Using the line with "సతమతం (1255, 689)" as your starting point, transcribe it and each line beneath it word for word until the records run out, without pictures.

§ **Given records**:
────────────────────

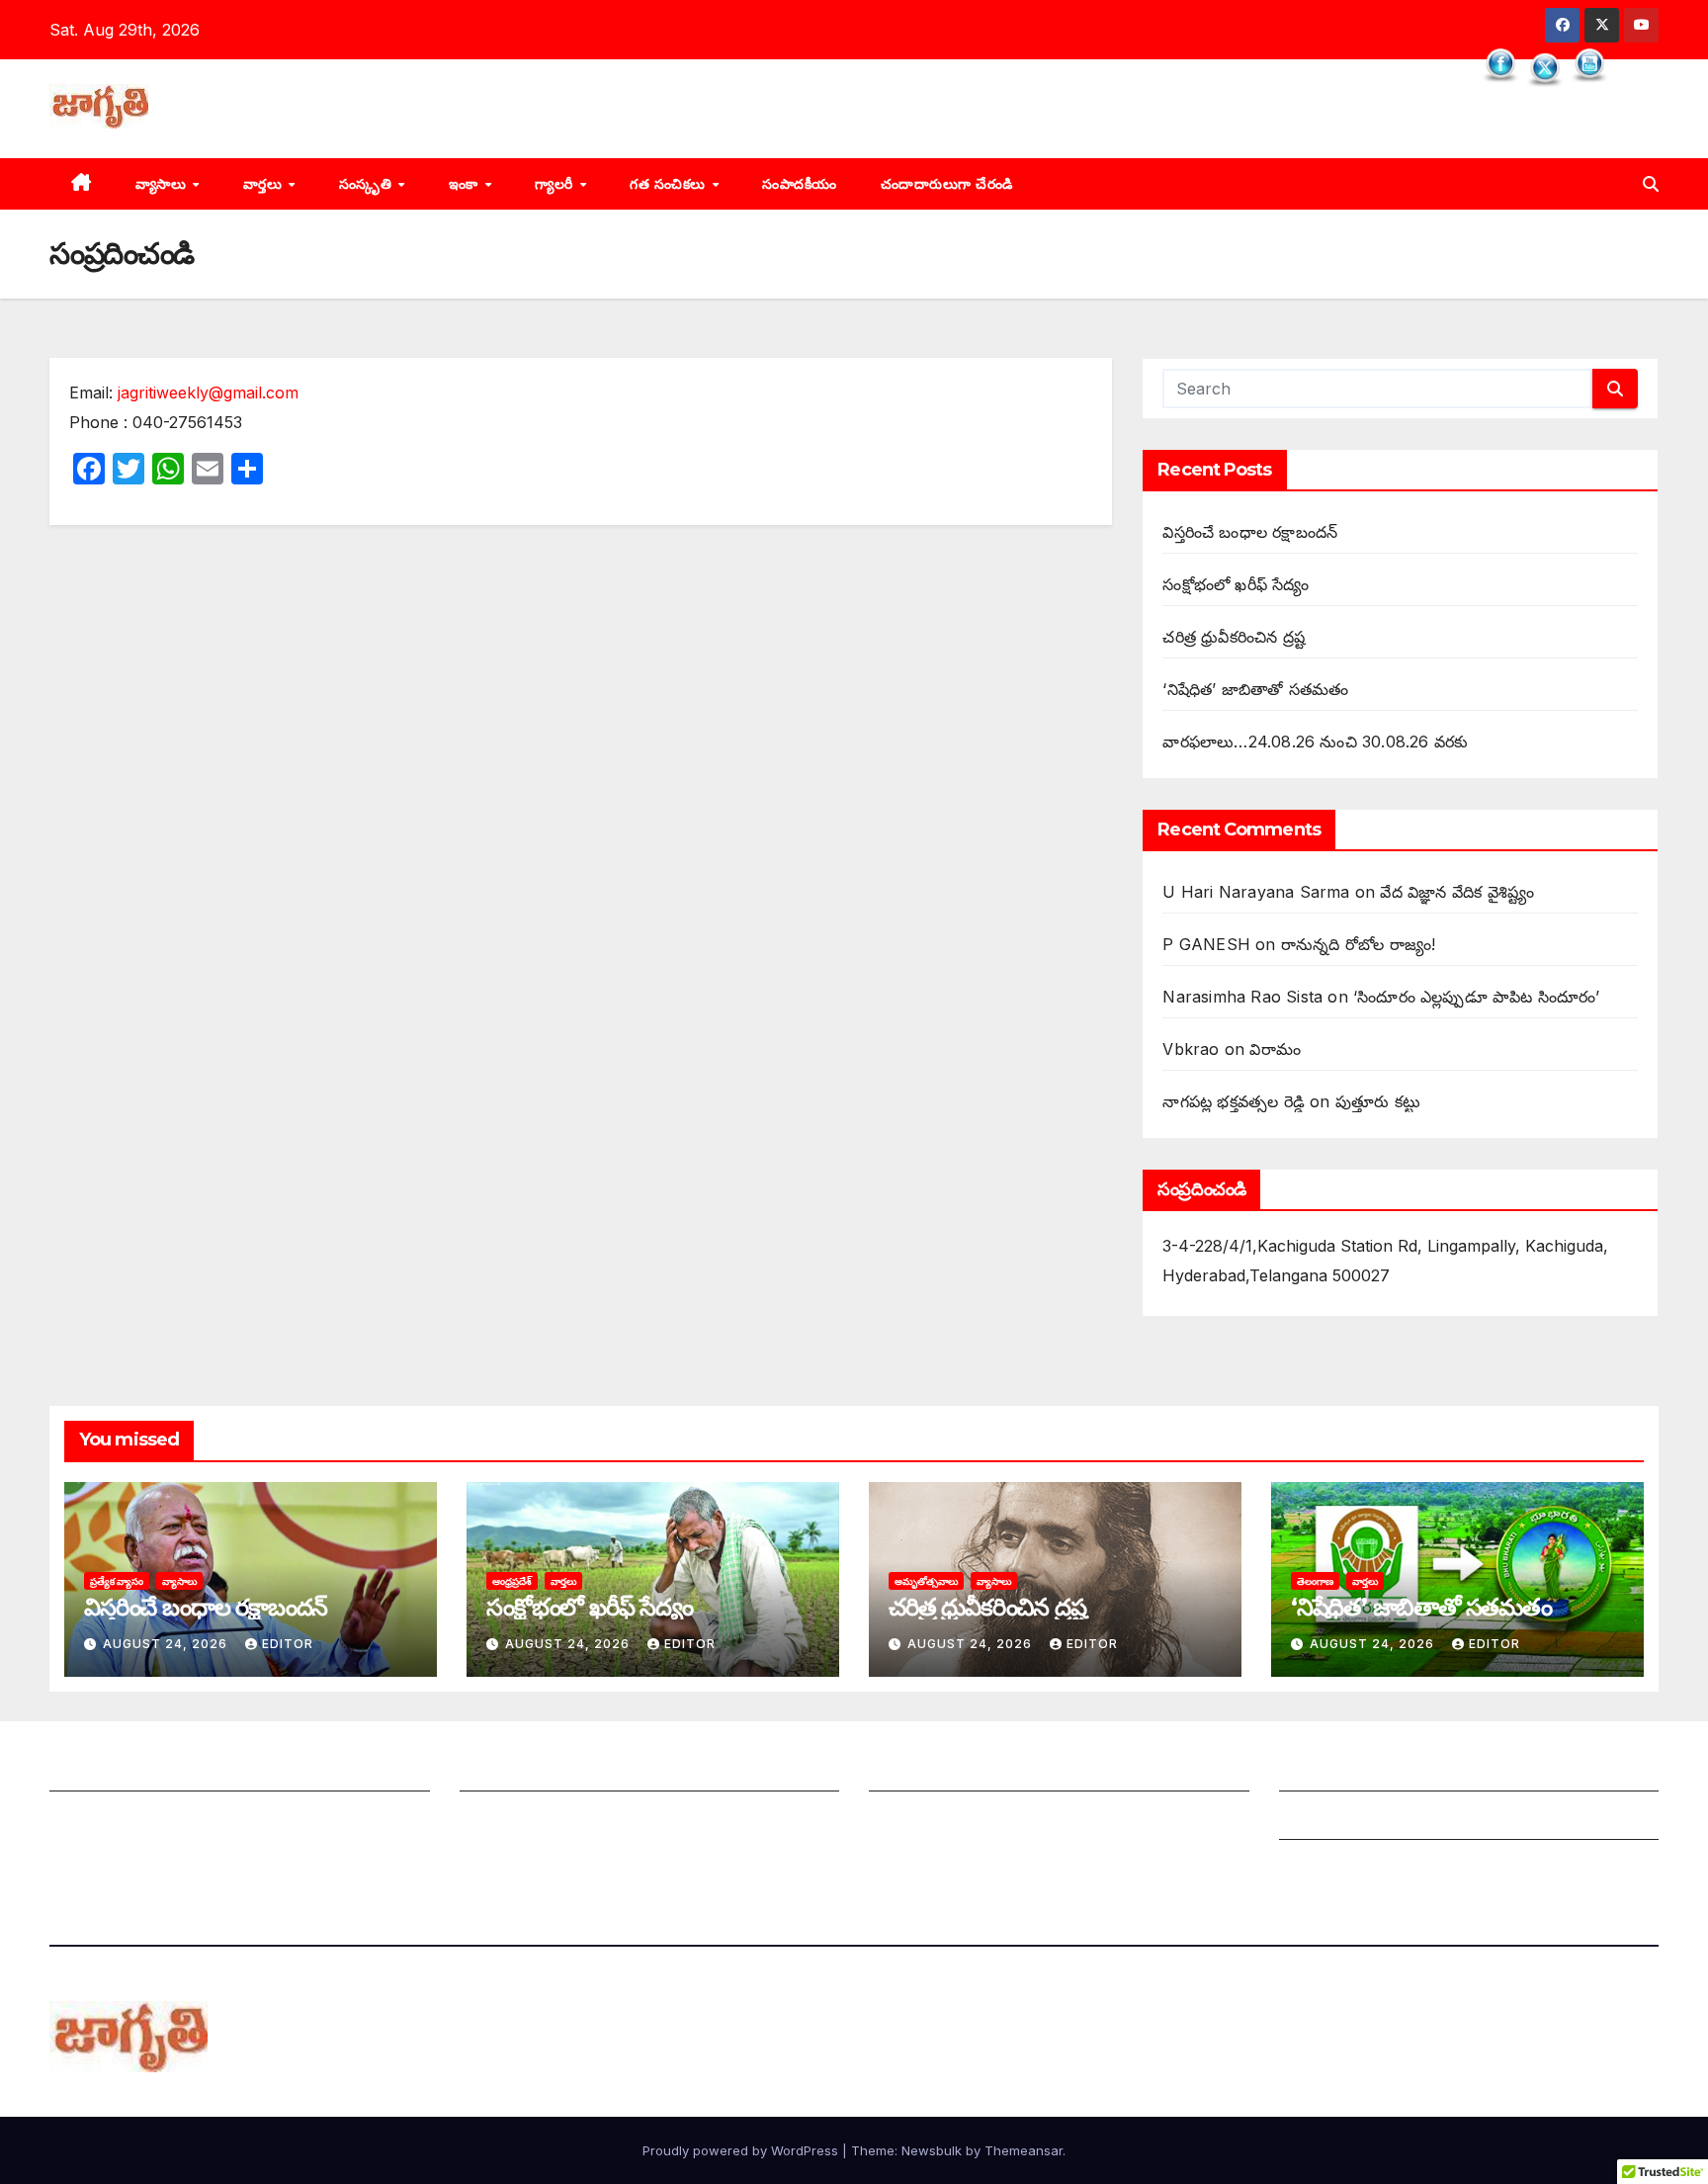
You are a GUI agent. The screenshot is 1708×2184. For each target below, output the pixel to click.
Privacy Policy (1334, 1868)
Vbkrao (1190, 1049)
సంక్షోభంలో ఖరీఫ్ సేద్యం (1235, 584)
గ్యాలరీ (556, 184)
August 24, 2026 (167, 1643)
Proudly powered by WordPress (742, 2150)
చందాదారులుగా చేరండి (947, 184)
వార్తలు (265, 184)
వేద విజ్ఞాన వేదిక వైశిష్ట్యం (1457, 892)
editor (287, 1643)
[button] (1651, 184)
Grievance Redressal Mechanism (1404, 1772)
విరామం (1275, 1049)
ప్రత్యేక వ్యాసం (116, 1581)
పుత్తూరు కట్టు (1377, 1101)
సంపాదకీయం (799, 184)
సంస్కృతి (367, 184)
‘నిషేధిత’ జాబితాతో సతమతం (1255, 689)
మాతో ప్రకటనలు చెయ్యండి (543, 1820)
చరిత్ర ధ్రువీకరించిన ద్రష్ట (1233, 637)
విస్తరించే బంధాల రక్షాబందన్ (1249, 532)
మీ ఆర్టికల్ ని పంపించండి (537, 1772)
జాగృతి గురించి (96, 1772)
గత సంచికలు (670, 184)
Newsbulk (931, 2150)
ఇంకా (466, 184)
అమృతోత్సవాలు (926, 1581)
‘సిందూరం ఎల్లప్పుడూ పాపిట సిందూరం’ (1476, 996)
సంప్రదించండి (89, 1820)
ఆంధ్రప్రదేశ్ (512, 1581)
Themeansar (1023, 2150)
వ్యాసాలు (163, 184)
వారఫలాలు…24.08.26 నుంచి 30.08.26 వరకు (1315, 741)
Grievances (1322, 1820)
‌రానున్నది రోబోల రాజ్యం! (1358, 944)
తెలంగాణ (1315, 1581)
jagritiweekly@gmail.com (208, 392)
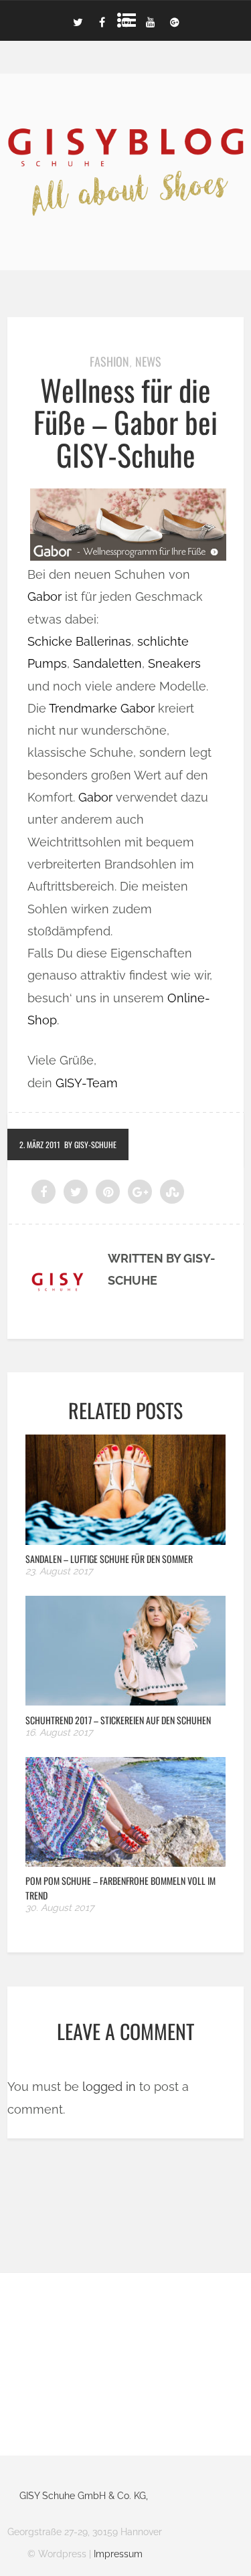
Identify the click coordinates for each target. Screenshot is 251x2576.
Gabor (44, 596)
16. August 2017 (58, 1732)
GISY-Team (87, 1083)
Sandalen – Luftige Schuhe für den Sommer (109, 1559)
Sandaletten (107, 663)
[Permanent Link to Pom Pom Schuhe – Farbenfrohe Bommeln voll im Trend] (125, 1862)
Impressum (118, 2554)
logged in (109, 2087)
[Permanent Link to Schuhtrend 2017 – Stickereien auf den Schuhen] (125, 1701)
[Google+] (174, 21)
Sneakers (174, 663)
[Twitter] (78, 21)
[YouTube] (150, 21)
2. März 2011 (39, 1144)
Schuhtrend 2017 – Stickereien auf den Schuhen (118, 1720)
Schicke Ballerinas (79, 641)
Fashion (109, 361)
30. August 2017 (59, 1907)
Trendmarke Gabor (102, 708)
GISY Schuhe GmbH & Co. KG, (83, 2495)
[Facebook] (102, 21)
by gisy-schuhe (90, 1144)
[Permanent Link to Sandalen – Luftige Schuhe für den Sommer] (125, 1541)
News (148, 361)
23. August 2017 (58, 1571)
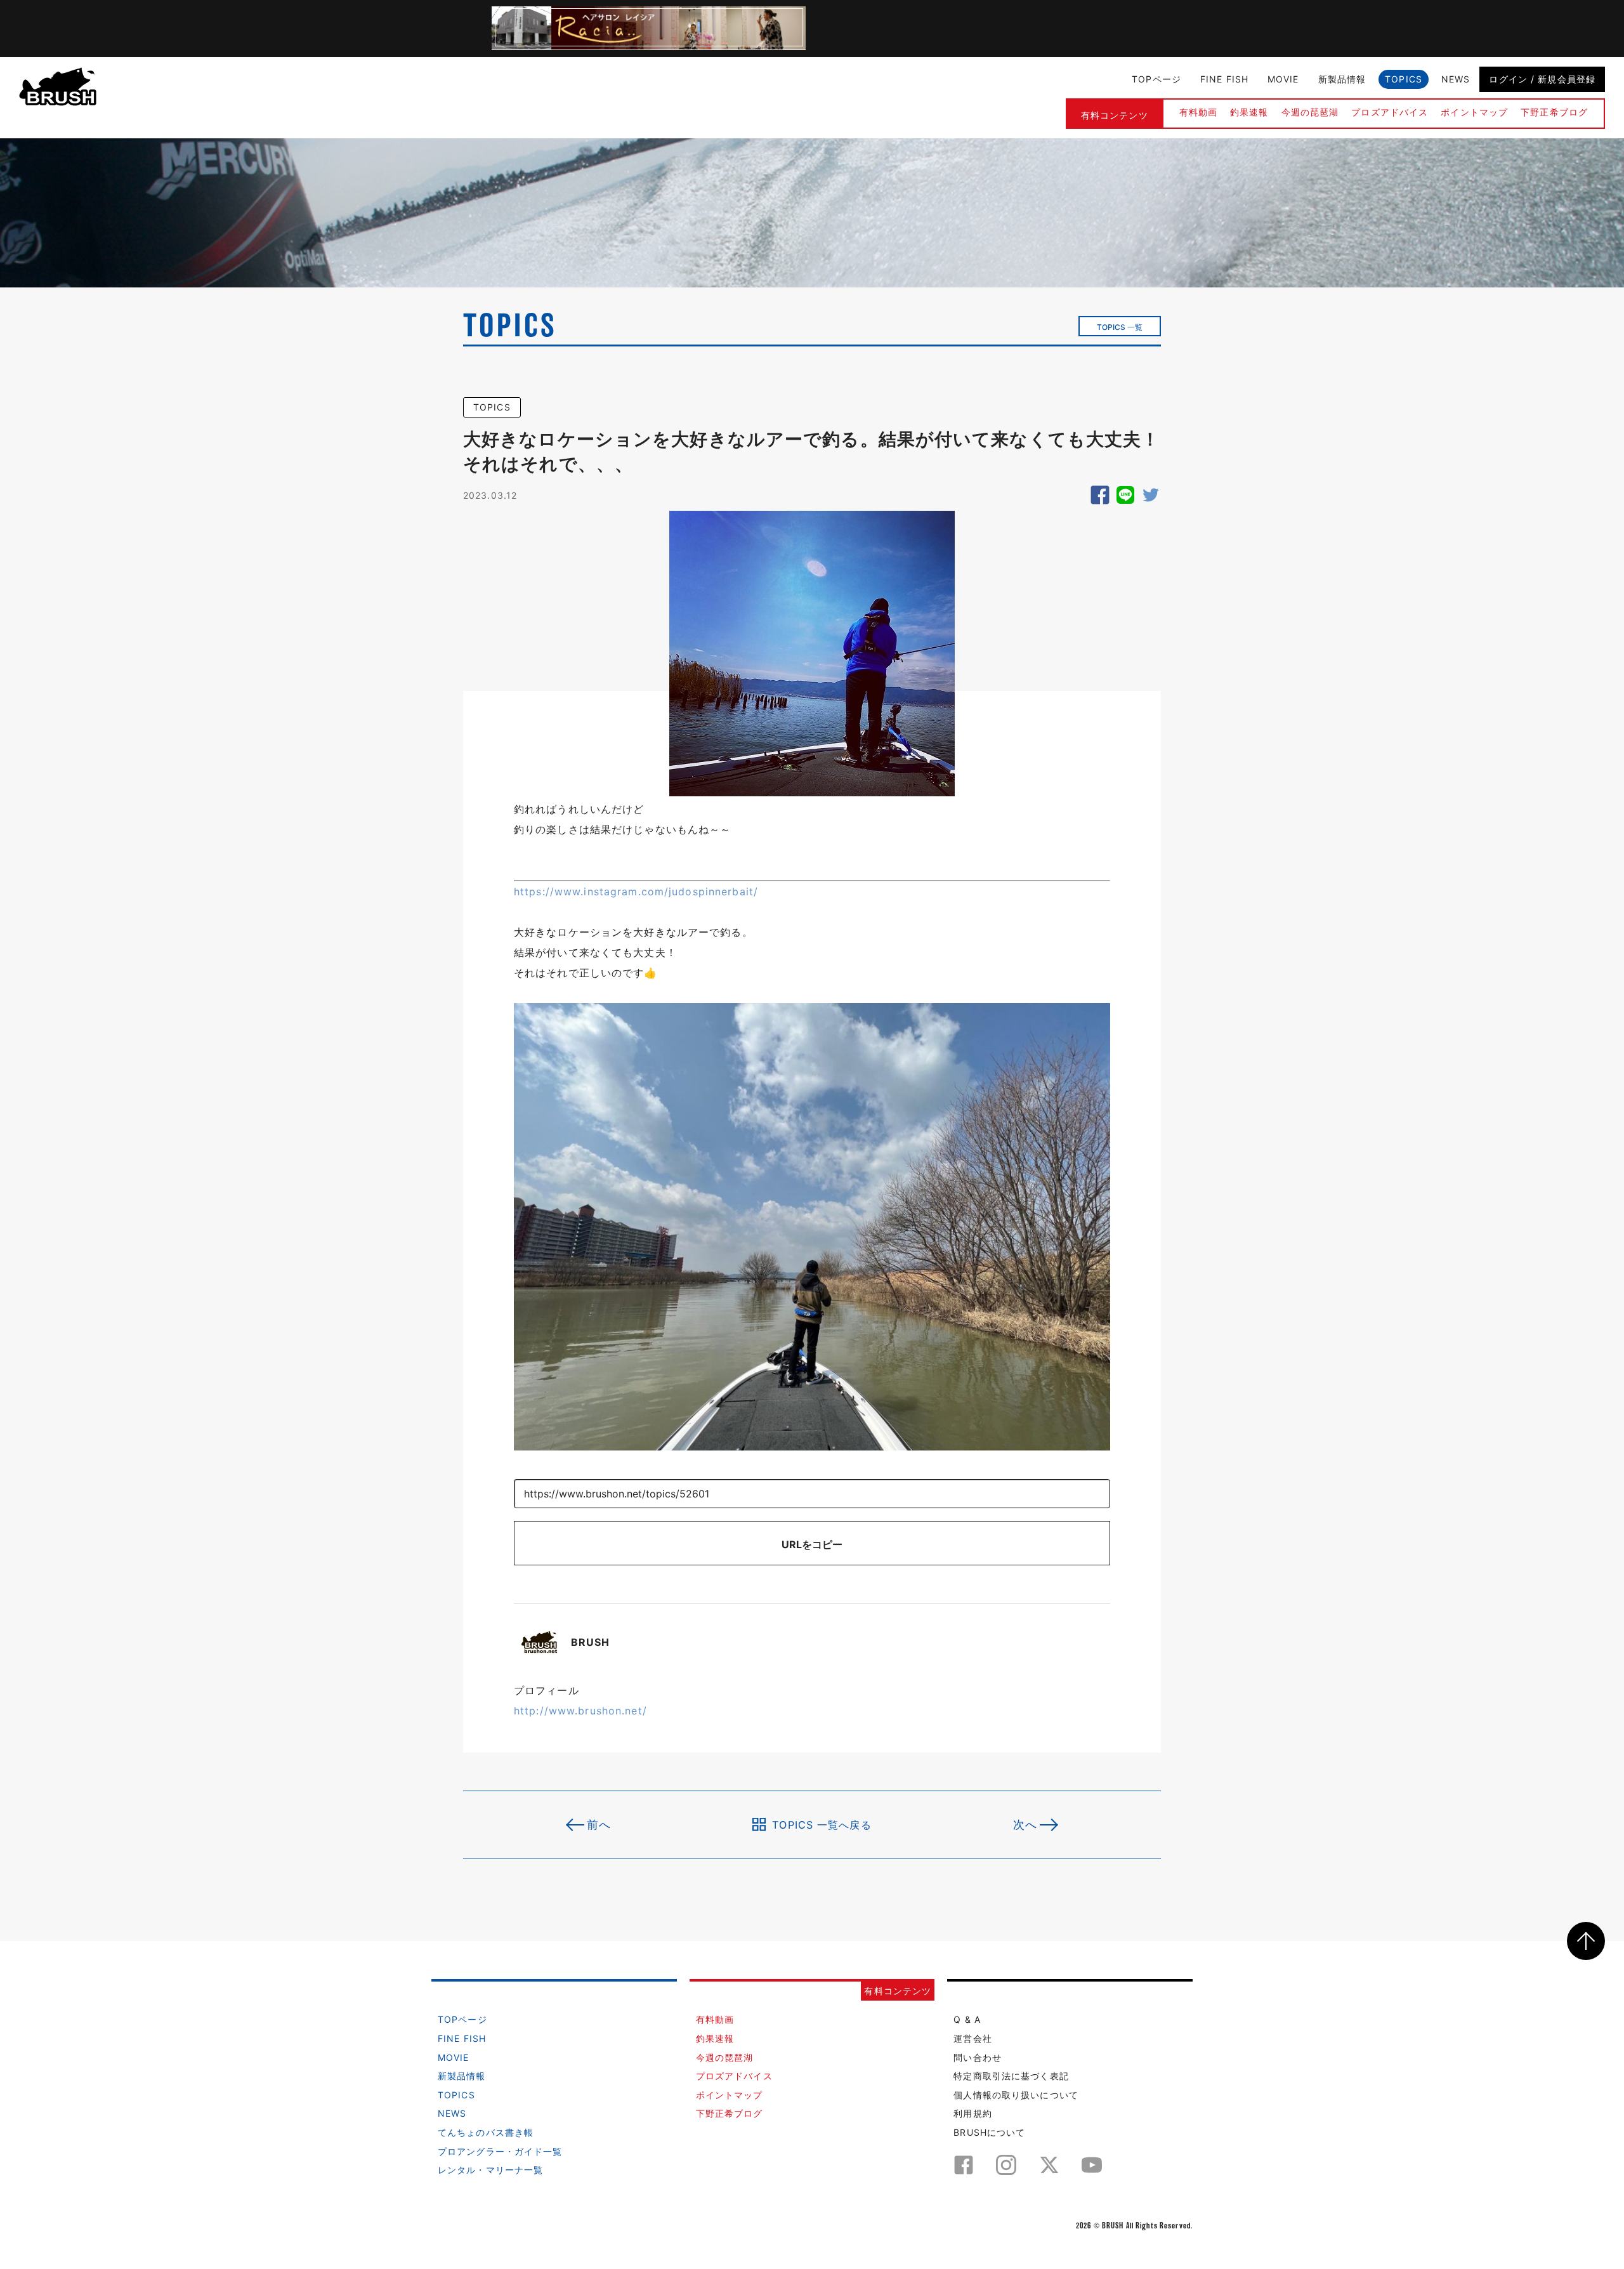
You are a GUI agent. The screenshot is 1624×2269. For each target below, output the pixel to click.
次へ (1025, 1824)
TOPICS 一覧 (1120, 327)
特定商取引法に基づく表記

────────────────────

§ **Response**:
‘నిషేధిత’ జాబితాతో సతమతం (1255, 689)
మాతో ప్రకటనలు చెయ్యండి (543, 1820)
చరిత్ర ధ్రువీకరించిన ద్రష్ట (1233, 637)
విస్తరించే బంధాల రక్షాబందన్ (1249, 532)
మీ ఆర్టికల్ ని పంపించండి (537, 1772)
జాగృతి గురించి (96, 1772)
గత సంచికలు (670, 184)
Newsbulk (931, 2150)
ఇంకా (466, 184)
అమృతోత్సవాలు (926, 1581)
‘సిందూరం ఎల్లప్పుడూ పాపిట సిందూరం’ (1476, 996)
సంప్రదించండి (89, 1820)
ఆంధ్రప్రదేశ్ (512, 1581)
Themeansar (1023, 2150)
వ్యాసాలు (163, 184)
వారఫలాలు…24.08.26 నుంచి 30.08.26 వరకు (1315, 741)
Grievances (1322, 1820)
‌రానున్నది రోబోల రాజ్యం! (1358, 944)
తెలంగాణ (1315, 1581)
jagritiweekly@gmail.com (208, 392)
Identify the click coordinates for each target. Screenshot is 251x2576.
Gabor (44, 596)
16. August 2017 (58, 1732)
GISY-Team (87, 1083)
Sandalen – Luftige Schuhe für den Sommer (109, 1559)
Sandaletten (107, 663)
[Permanent Link to Pom Pom Schuhe – Farbenfrohe Bommeln voll im Trend] (125, 1862)
Impressum (118, 2554)
logged in (109, 2087)
[Permanent Link to Schuhtrend 2017 – Stickereien auf den Schuhen] (125, 1701)
[Google+] (174, 21)
Sneakers (174, 663)
[Twitter] (78, 21)
[YouTube] (150, 21)
2. März 2011 (39, 1144)
Schuhtrend 2017 – Stickereien auf den Schuhen (118, 1720)
Schicke Ballerinas (79, 641)
Fashion (109, 361)
30. August 2017 (59, 1907)
Trendmarke Gabor (102, 708)
GISY Schuhe GmbH & Co. KG, (83, 2495)
[Facebook] (102, 21)
by gisy-schuhe (90, 1144)
[Permanent Link to Sandalen – Luftige Schuhe für den Sommer] (125, 1541)
News (148, 361)
23. August 2017 (58, 1571)
You are a GUI agent. The screenshot is 1624×2269. For each target below, output the pixel to click.
次へ (1025, 1824)
TOPICS 一覧 (1120, 327)
特定商取引法に基づく表記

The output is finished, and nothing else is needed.